**READING PASSAGE**
>> START
FILE *output = NULL;
output = fopen("./output2.txt", "w+");

I don't think it is some sort of corrupt memory error because when I change w+ to r. It runs with no segfault. ALSO, it appears to create the file right before it segfaults.

EDIT: turns out mrbatch is right

All my code for reference:

void writeFile(const char *header, int numRows, int numCols, int **grades, const char  *outFile)
{
    printf("writefile success\n");
    int i, j;
    FILE *output = NULL;
    output = fopen("./output2.txt", "w+");  // ERROR HERE (I was wrong, keep reading)
>> END
**DATA LINES**
>> START
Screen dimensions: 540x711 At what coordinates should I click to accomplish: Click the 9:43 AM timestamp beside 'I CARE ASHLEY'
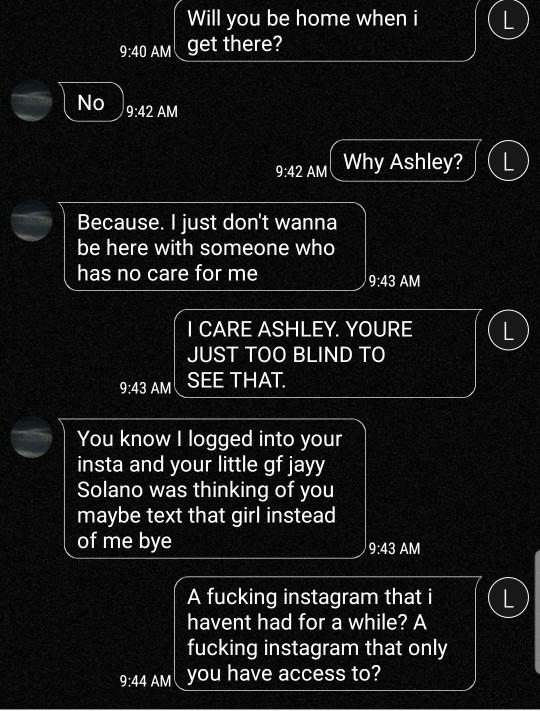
>> END
**WRITTEN REQUEST**
Carry on the forum post about the segfault at the `fopen` call in C, picking up directly after its last line.

**REPLY TO THE TASK**
    printf("testestestsetsete\n\n\n");    //based off the commenters, this code 
                                          //IS reached but is never printed

    fprintf(output, "%s", *header);  //commenters stated error is here
                                     //*header should be header
    fprintf(output, "%d %d\n", numRows, numCols); //output the number or rows and columns at the second line

    //output each grades(scores) in the processed 2D array grades
    for(i = 0; i < numRows; i ++ ) {    //loop through all rows
        for( j = 0; j < numCols; j ++ ) //loop through all columns in the i row
        {   
            if( j < numCols - 1 )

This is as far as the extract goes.